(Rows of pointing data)
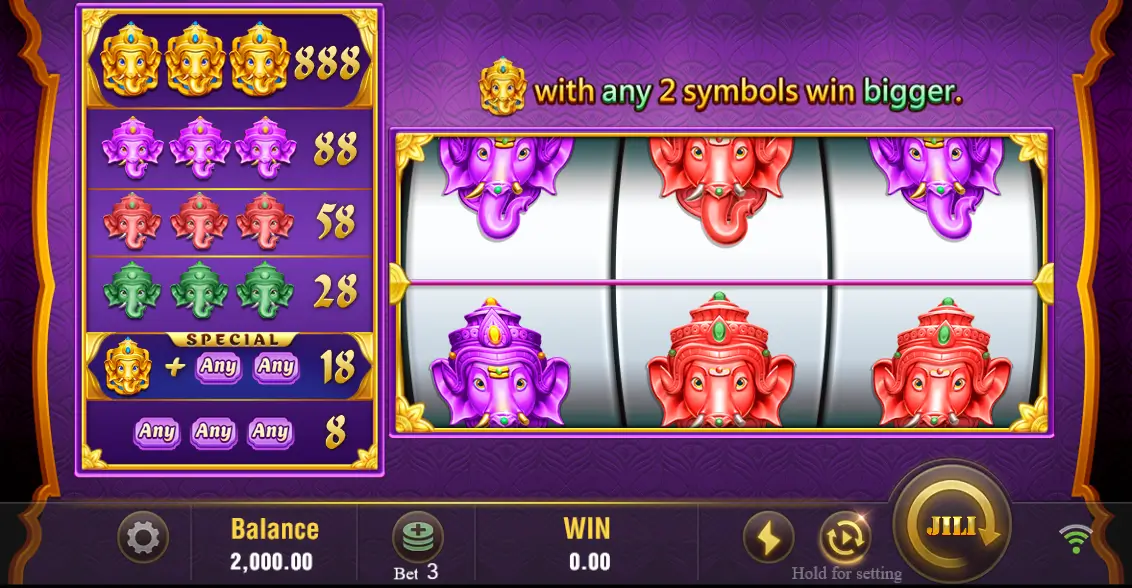1132x588 pixels.
Task: Click the red elephant on middle reel bottom
Action: point(720,361)
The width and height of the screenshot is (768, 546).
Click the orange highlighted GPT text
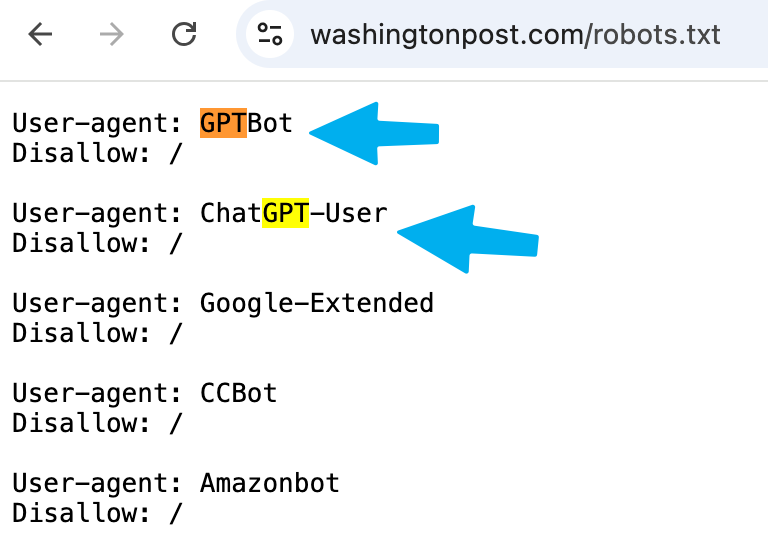click(223, 123)
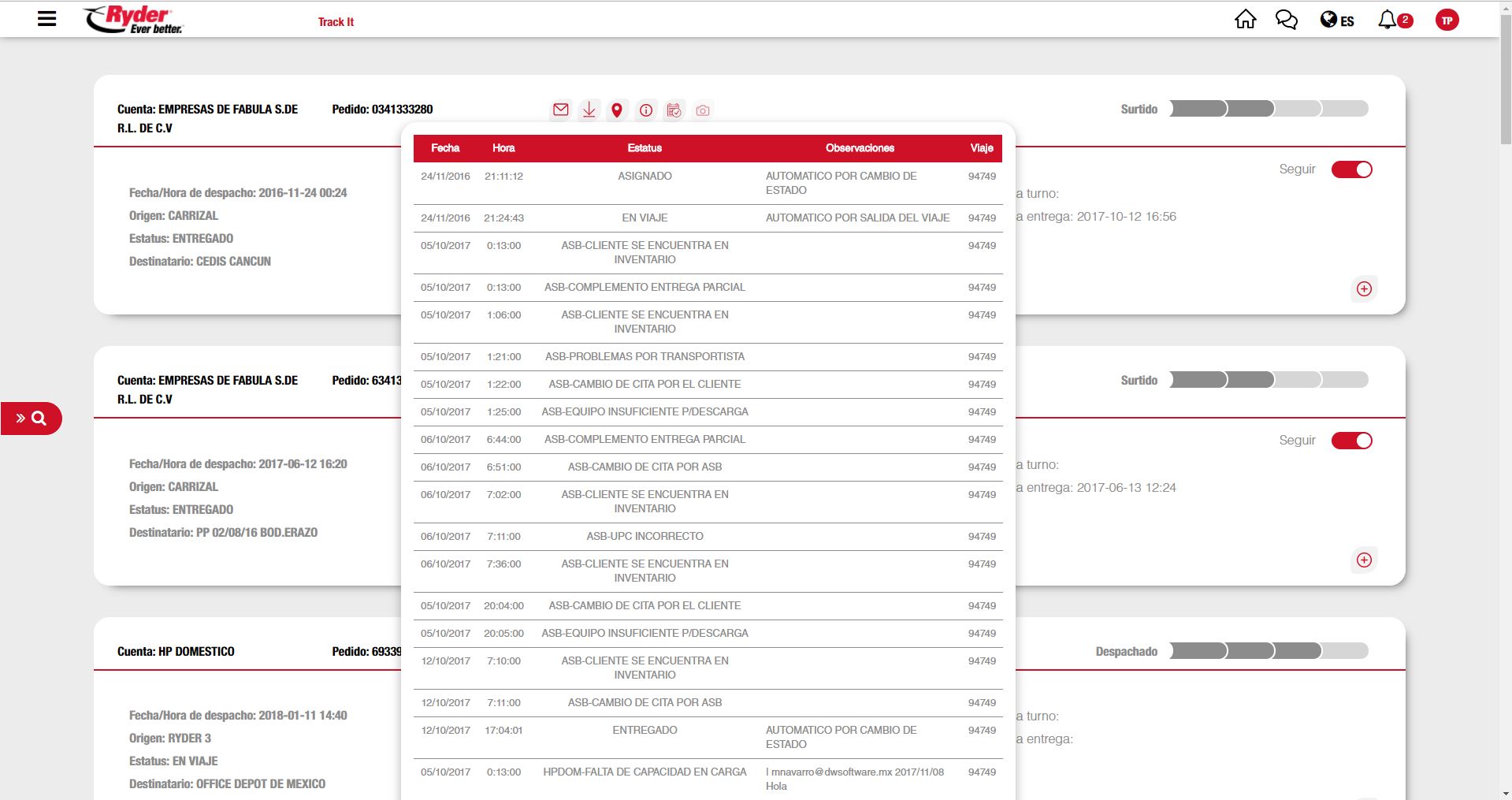Toggle Seguir switch for CEDIS CANCUN order
Image resolution: width=1512 pixels, height=800 pixels.
[1351, 169]
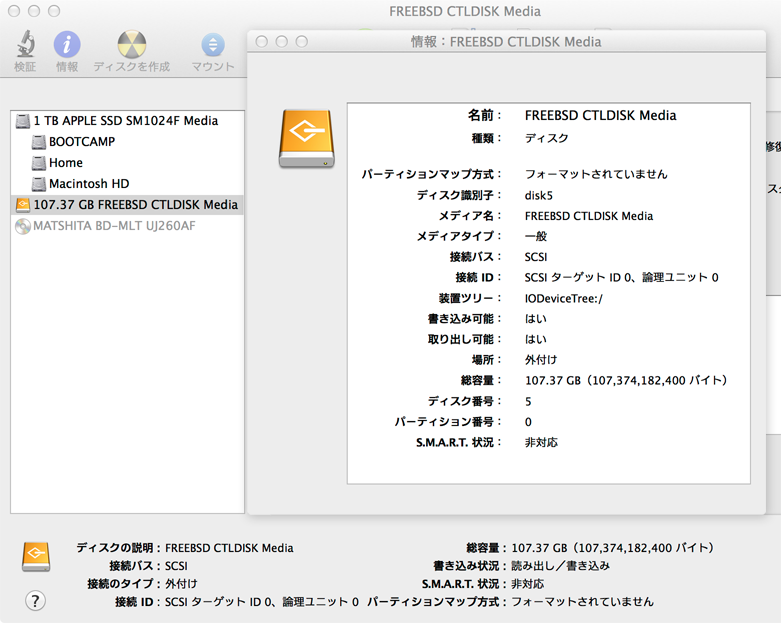781x623 pixels.
Task: Select the Home volume in sidebar
Action: 65,162
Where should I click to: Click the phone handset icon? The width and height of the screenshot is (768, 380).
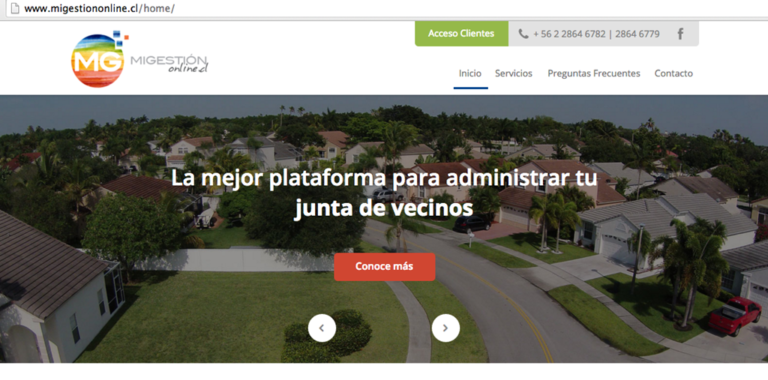click(x=523, y=34)
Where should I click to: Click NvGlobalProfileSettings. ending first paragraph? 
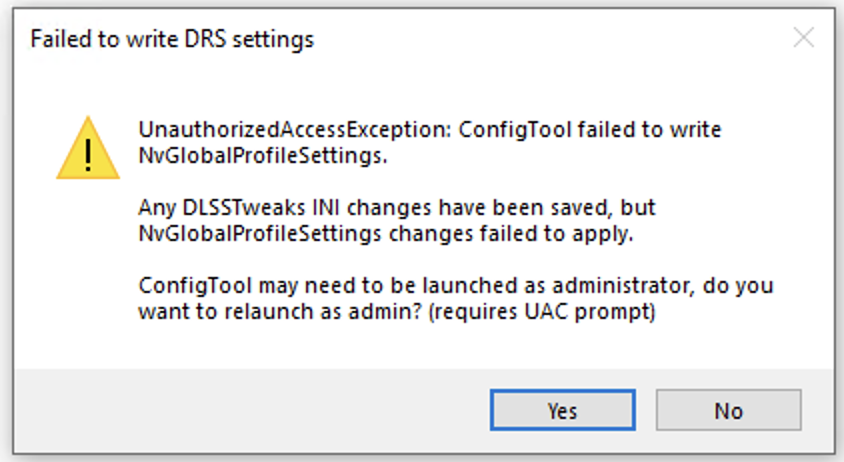pos(263,156)
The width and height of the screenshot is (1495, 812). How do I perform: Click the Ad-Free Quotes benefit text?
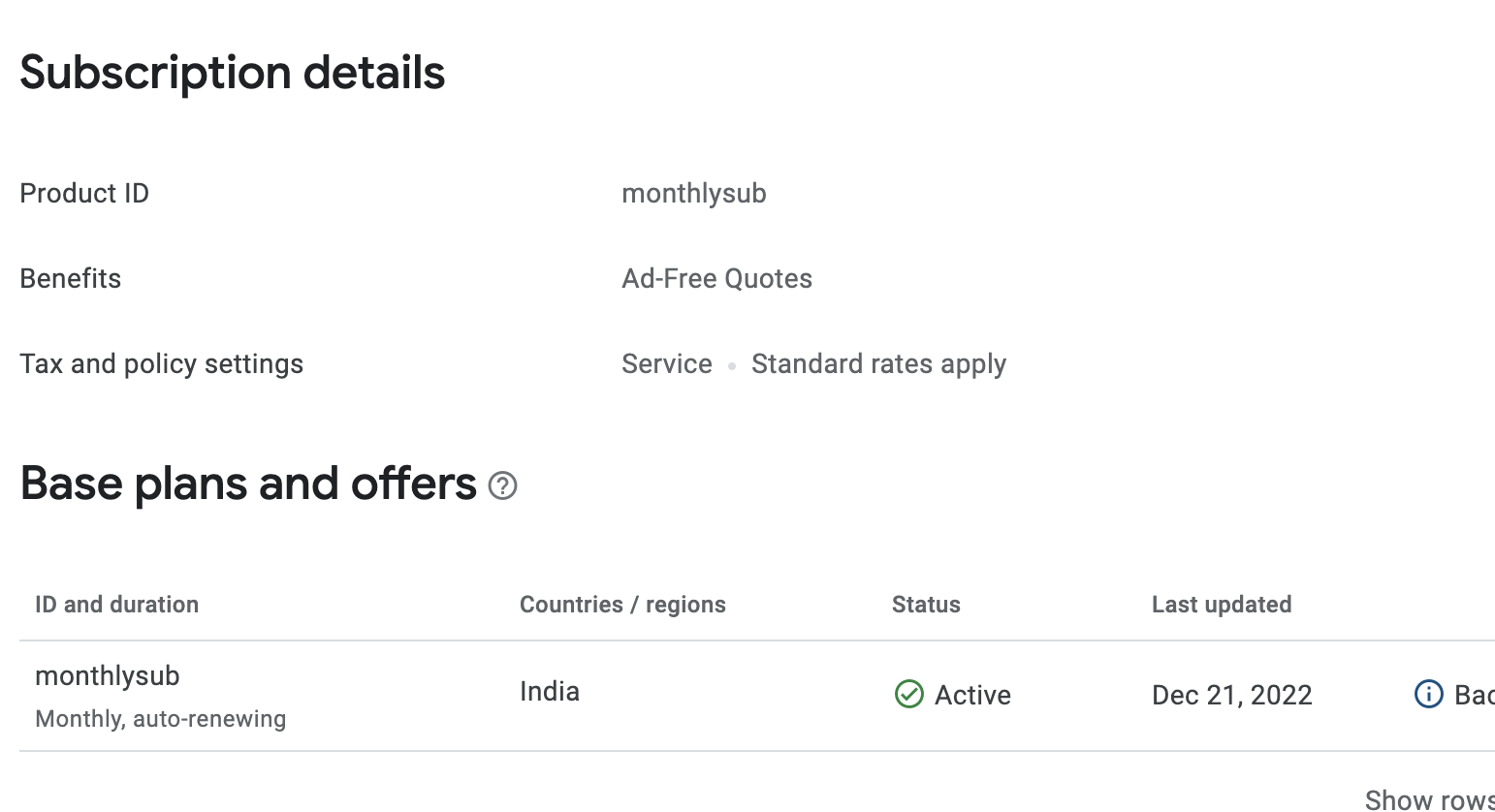point(716,279)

◆ EXERCISE TASK: Update the records by replacing "screenshot" with "image" and leaving everything else the same. Omit the pictures from your answer.

◆ SOLUTION TO THE PROBLEM:
1132x588 pixels.
Task: Click the red elephant on middle reel bottom
Action: point(720,361)
The width and height of the image is (768, 546).
Click the orange highlighted GPT text
click(223, 123)
Toggle Seguir switch for CEDIS CANCUN order
Image resolution: width=1512 pixels, height=800 pixels.
[1351, 169]
781x623 pixels.
Task: Select the Home volume in sidebar
Action: 65,162
Where should I click to: Click the phone handset icon? The width and height of the image is (768, 380).
click(x=523, y=34)
Where should I click to: Click NvGlobalProfileSettings. ending first paragraph? 
pos(263,156)
The width and height of the image is (1495, 812). How do I perform: Click the Ad-Free Quotes benefit text?
point(716,279)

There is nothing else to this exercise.